When delivery is slow, the temptation is to react to the report — hire engineers, add process, install a new tool. The reaction looks like motion. It usually isn't progress. Progress starts when the metrics become specific enough to point at the actual constraint.
If you're staring at a board with 60–80 active tasks and a team of six, count the tasks per status. Measure Lead Time and Cycle Time. Look at the relationship between WIP and throughput. The system math will do most of the work.
FAQ
What's the difference between Lead Time and Cycle Time?
Lead Time
Total time a task spends inside development — from “ready for development” to “in production.” Includes the waiting.
Cycle Time
Just the active work portion — from “actually picked up” to “done.” Excludes the waiting.

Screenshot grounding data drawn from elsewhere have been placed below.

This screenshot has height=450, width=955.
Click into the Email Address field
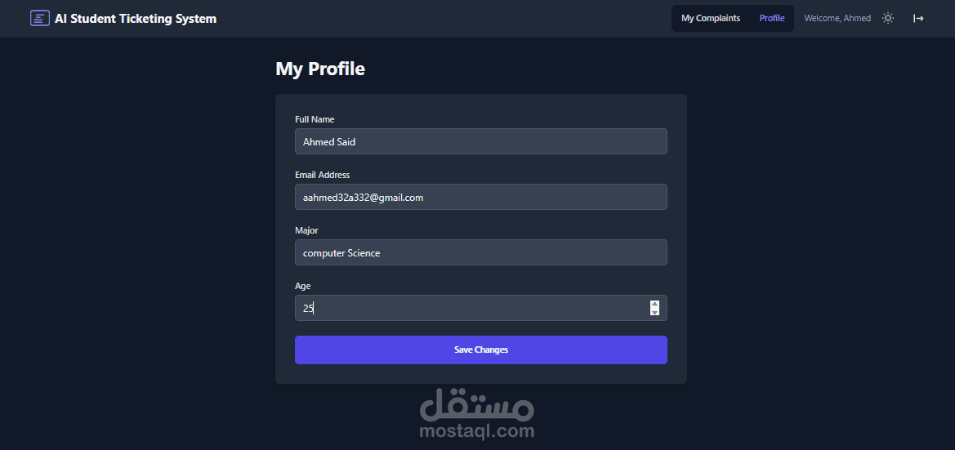click(480, 197)
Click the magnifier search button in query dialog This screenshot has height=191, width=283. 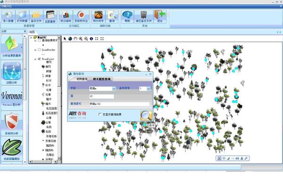coord(146,115)
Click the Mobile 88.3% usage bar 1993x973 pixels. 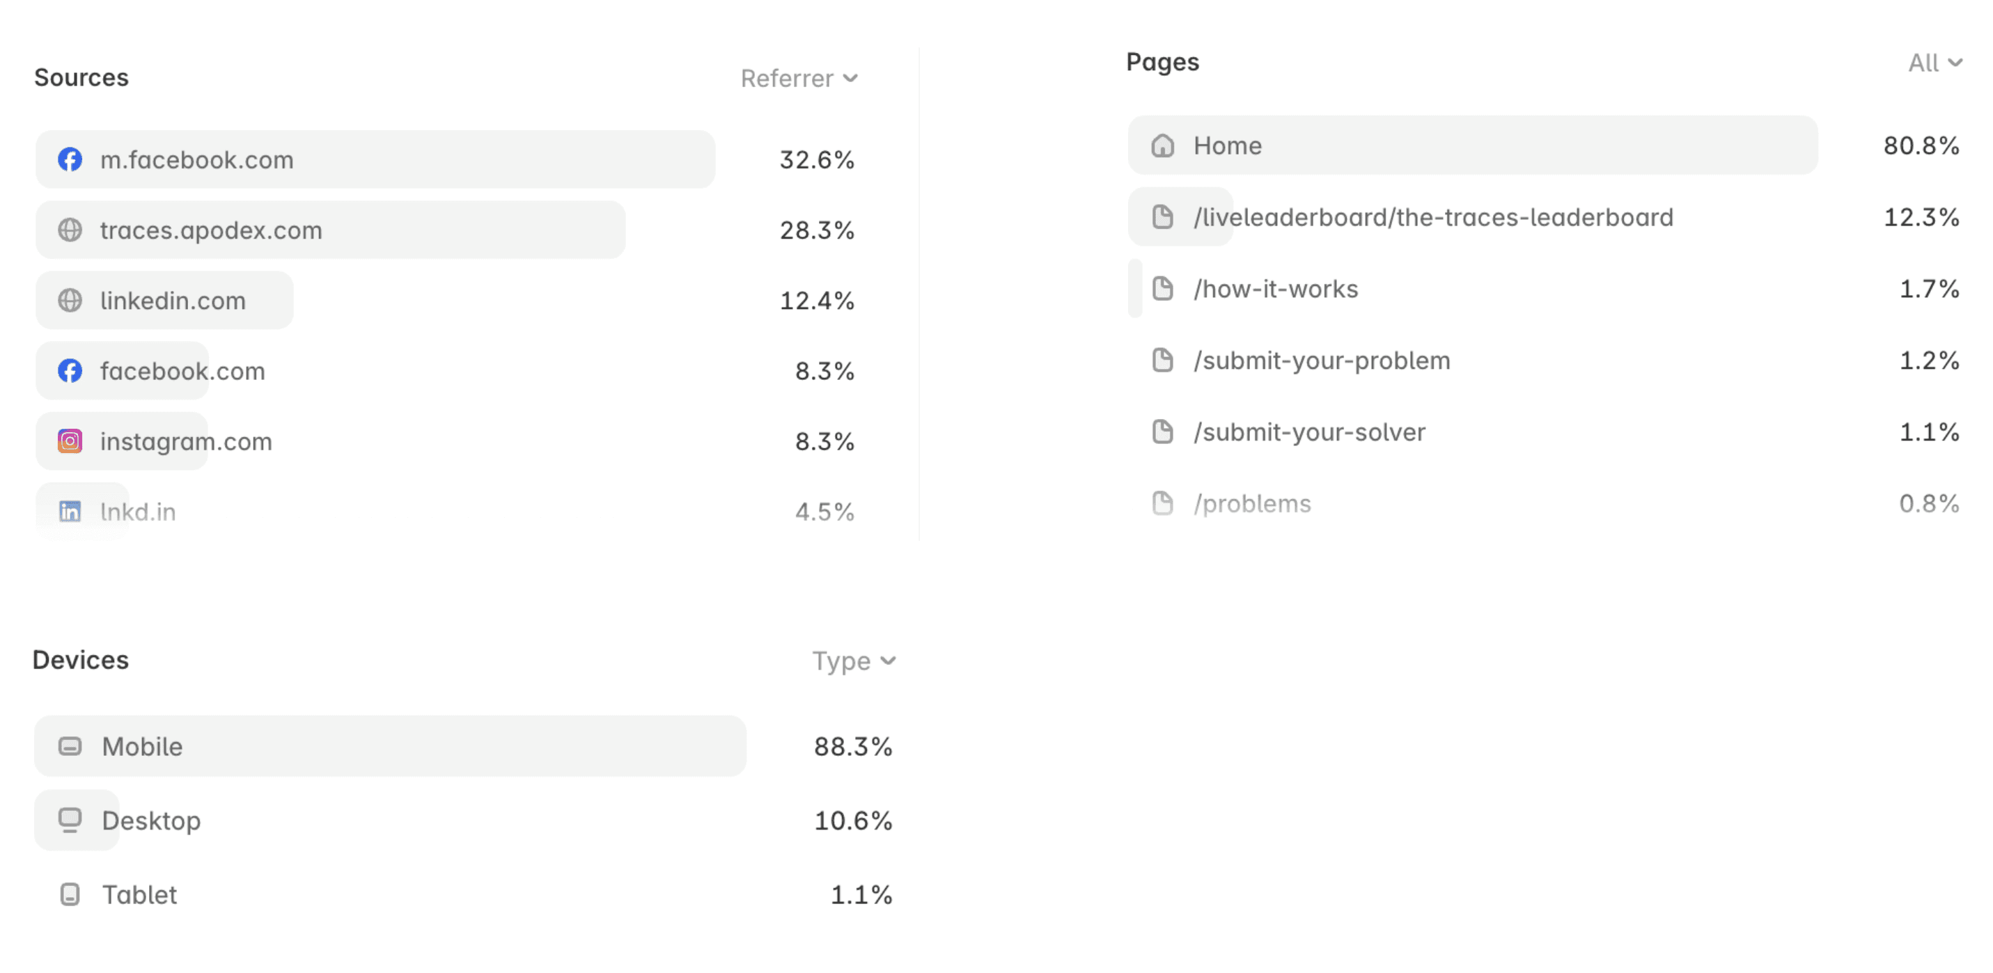point(390,746)
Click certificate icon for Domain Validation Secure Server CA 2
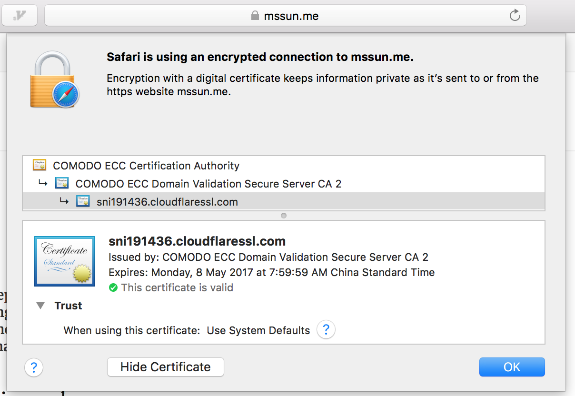 point(62,184)
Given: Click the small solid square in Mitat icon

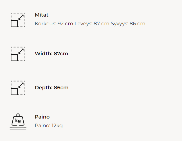Looking at the screenshot, I should point(14,24).
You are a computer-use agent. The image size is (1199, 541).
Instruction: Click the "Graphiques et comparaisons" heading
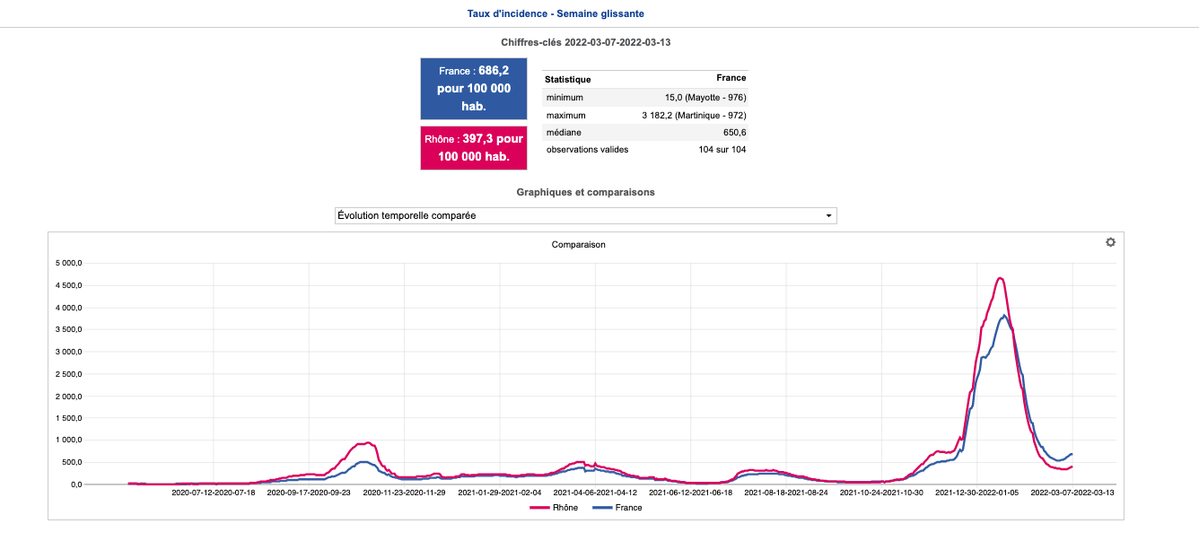(x=585, y=192)
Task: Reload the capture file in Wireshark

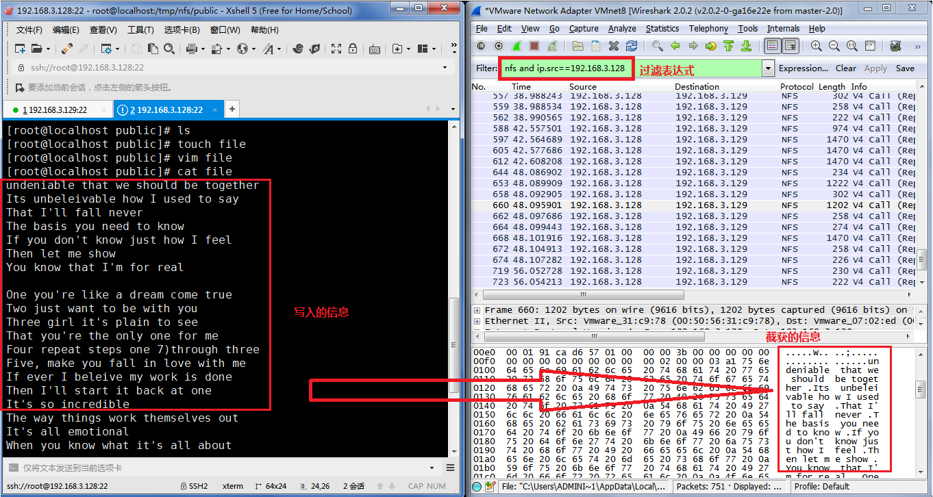Action: tap(632, 47)
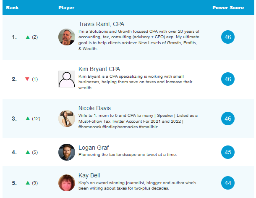
Task: Click Kim Bryant's placeholder avatar icon
Action: 67,79
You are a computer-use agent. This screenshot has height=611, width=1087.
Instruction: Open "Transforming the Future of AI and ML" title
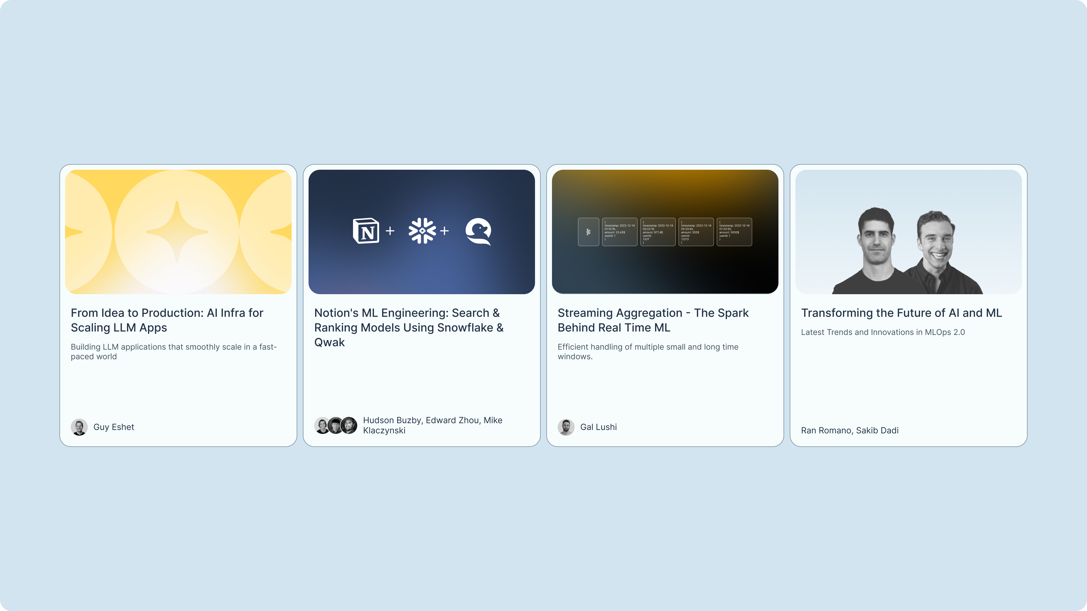pyautogui.click(x=902, y=313)
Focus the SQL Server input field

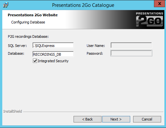point(53,45)
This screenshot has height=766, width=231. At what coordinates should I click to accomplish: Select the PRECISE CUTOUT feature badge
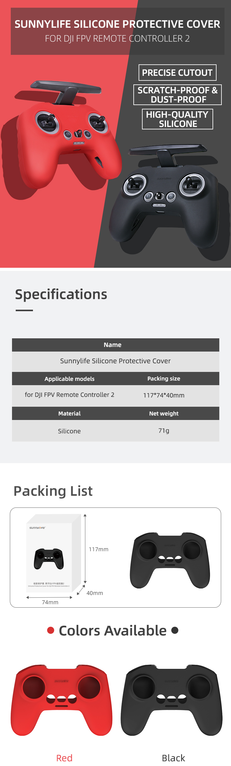coord(177,73)
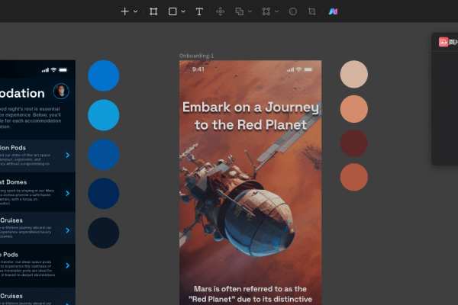Click the profile avatar in Accommodation screen

(x=61, y=92)
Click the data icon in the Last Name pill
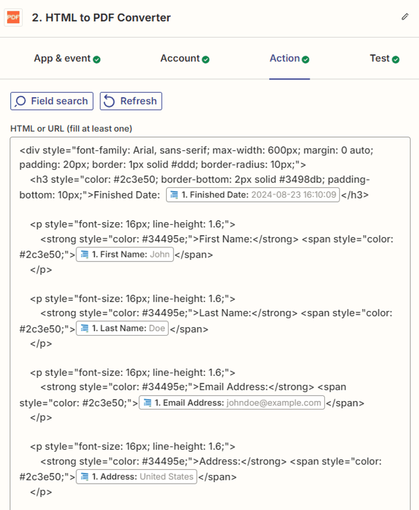419x510 pixels. tap(84, 328)
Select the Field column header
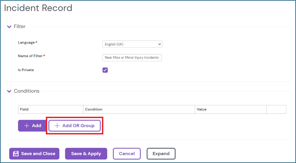Screen dimensions: 296x163 24,110
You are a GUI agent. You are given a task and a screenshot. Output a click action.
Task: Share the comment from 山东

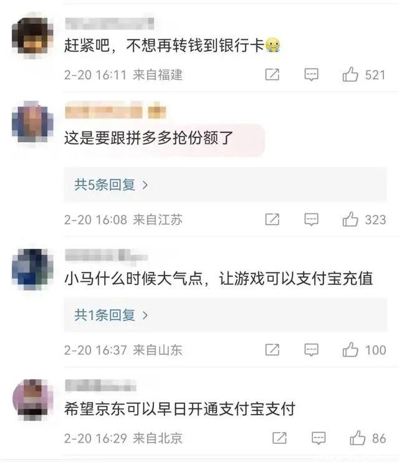[x=272, y=350]
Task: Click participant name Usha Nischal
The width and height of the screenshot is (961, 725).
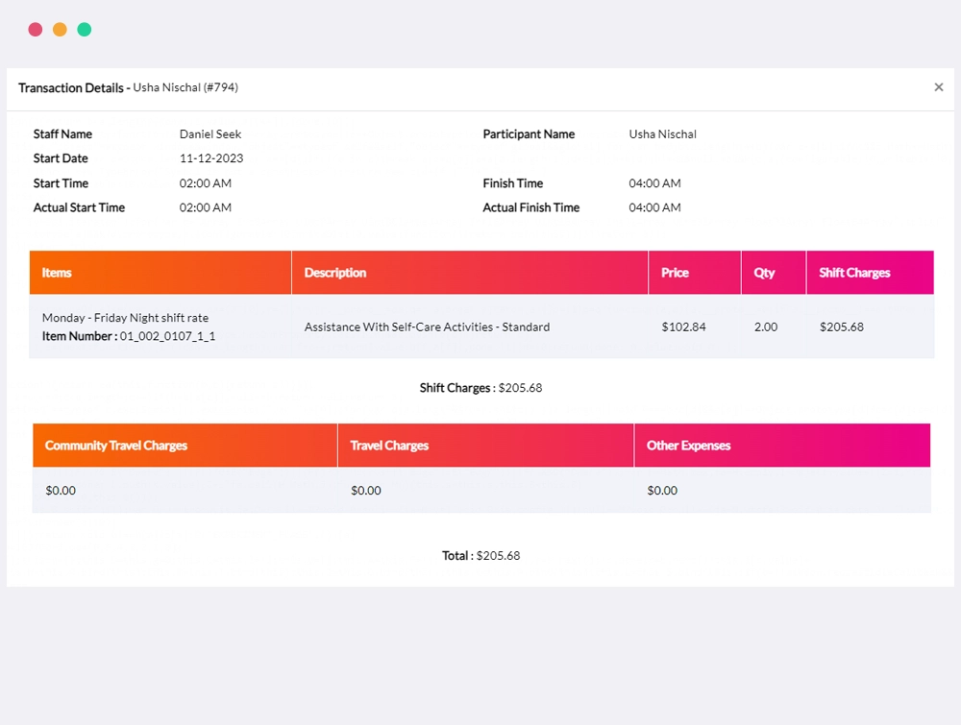Action: pyautogui.click(x=662, y=134)
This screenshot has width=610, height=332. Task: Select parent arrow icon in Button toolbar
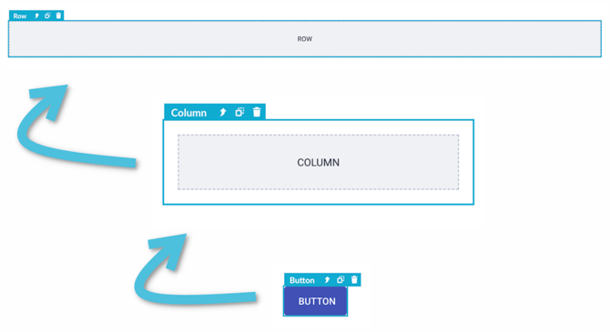pos(327,280)
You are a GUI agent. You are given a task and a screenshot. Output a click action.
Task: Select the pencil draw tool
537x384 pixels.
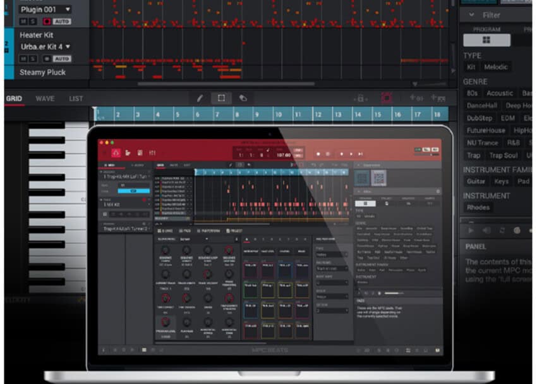pyautogui.click(x=200, y=98)
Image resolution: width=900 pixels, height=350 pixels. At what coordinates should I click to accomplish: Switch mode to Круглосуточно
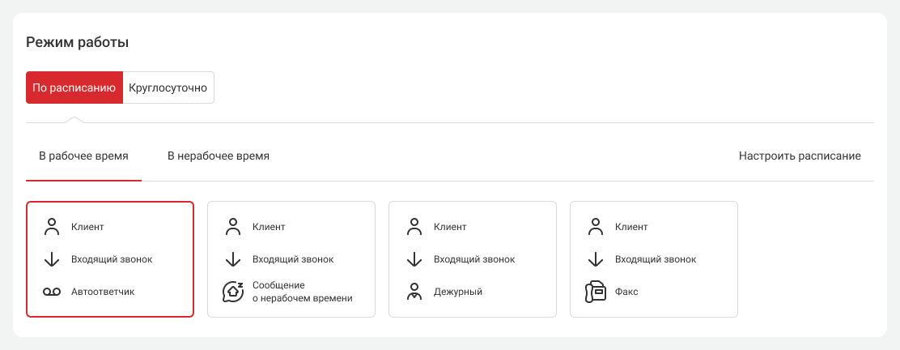(x=168, y=88)
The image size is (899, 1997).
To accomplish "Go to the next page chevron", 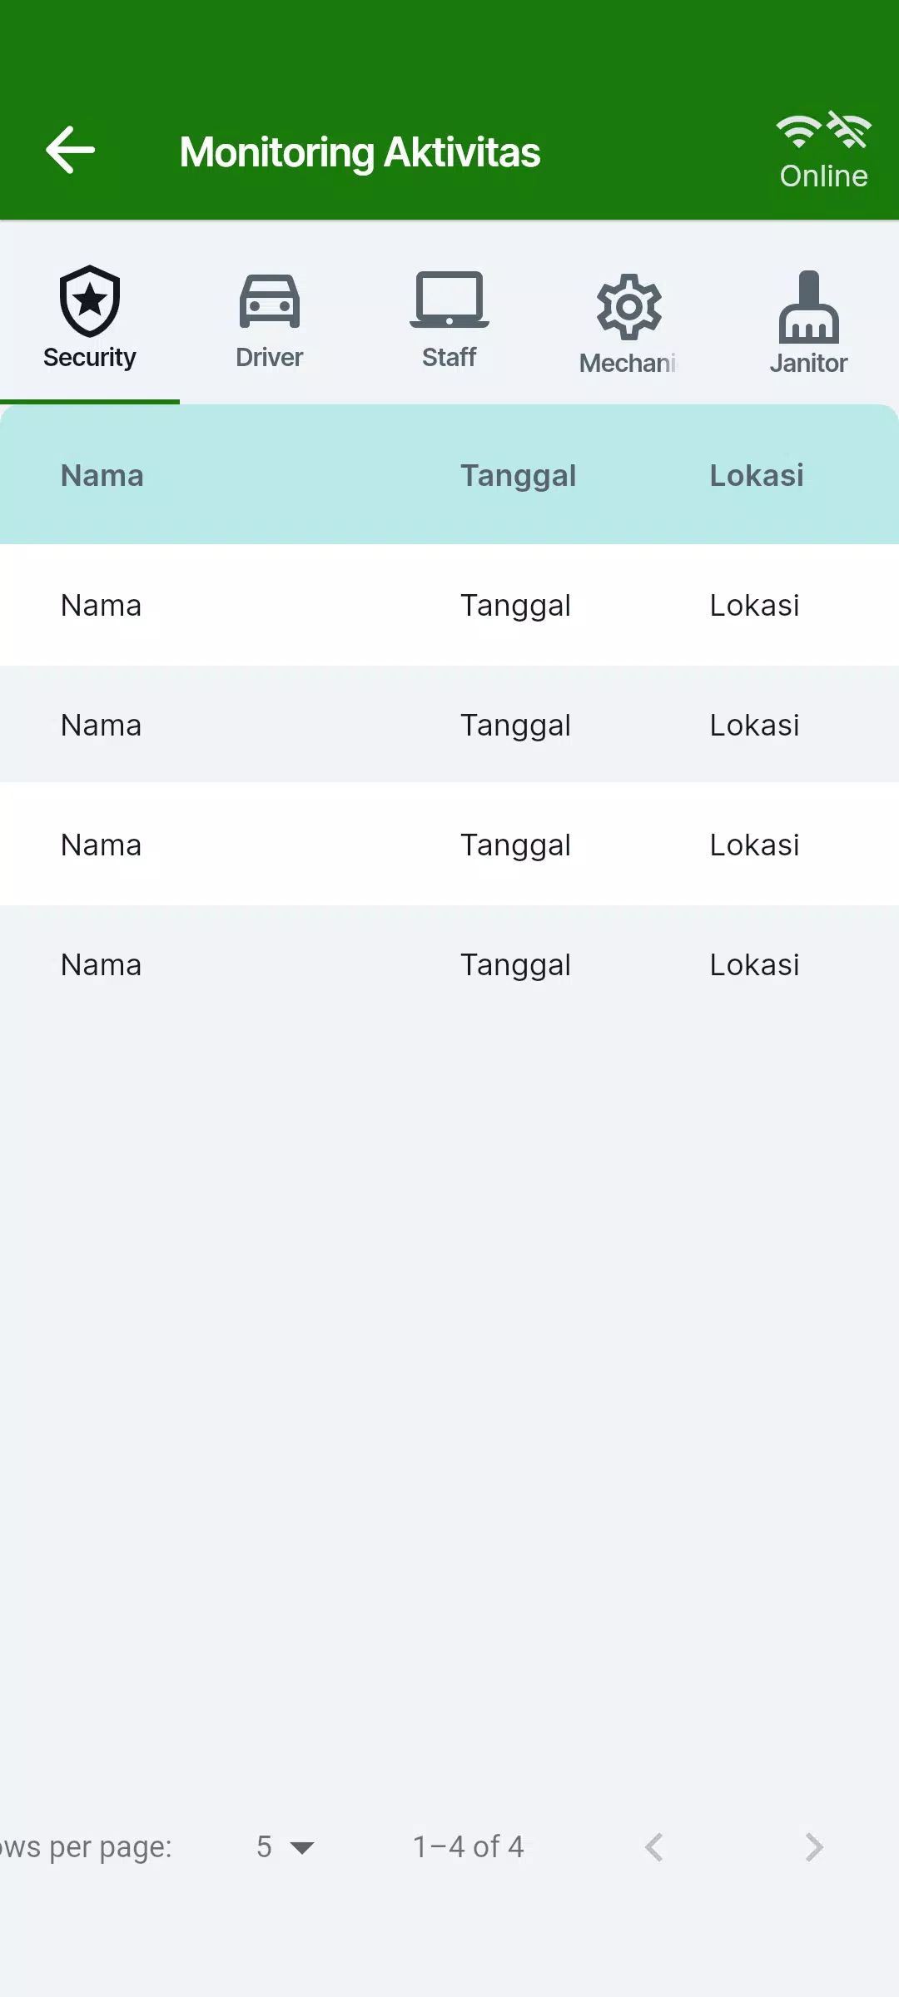I will 814,1847.
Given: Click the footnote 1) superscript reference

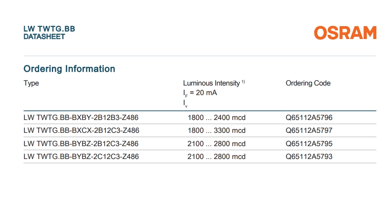Looking at the screenshot, I should [x=243, y=82].
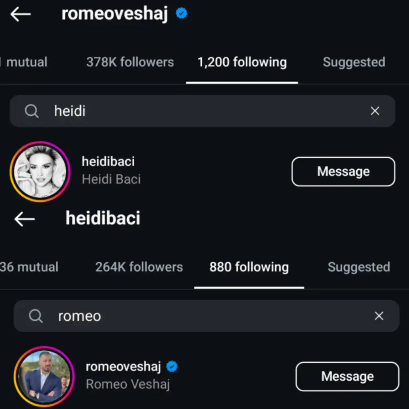Screen dimensions: 409x409
Task: Open Heidi Baci's story avatar
Action: tap(40, 171)

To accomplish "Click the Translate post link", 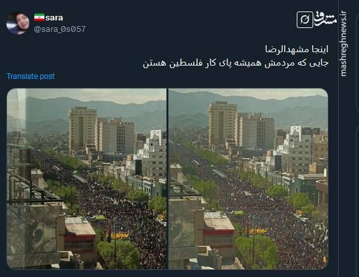I will [30, 76].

The gap between them is queue depth.
What's a reasonable WIP limit for a team of N?
Industry guidance ranges from 1–3 tasks per developer; software-dev teams typically run on the tighter end — 1–2 per dev.
Team of 6 → ~6–12 active tasks system-wide, not 80.
The exact number matters less than the discipline of having one and enforcing it — most teams find their right level by starting tight and relaxing if work consistently stalls for non-WIP reasons.
How is this different from Scrum sprint capacity?
Sprint capacity
How much work the team commits to for a two-week period.
WIP limit
How much work is in flight at any given moment, regardless of sprint.
A team can have a sensible sprint commitment and still be running 60+ tasks in parallel — sprint capacity says nothing about whether work is being finished versus just started. WIP limits are orthogonal to sprint planning and tend to fix problems sprint planning alone doesn't reach.
What if our throughput is genuinely too low?
Sometimes throughput really is the constraint. If WIP is already under control and Lead Time remains high, the team may not have enough capacity for the demand.
Before hiring, check three things:
Are tasks oversized?
Is execution itself slow?
Is the team spending serious time on non-delivery work? Support, incidents, meetings, operational load.
If those are all clean and throughput still lags demand, hiring may be the right call. WIP limits don't replace hiring — they help distinguish a capacity problem from a flow problem.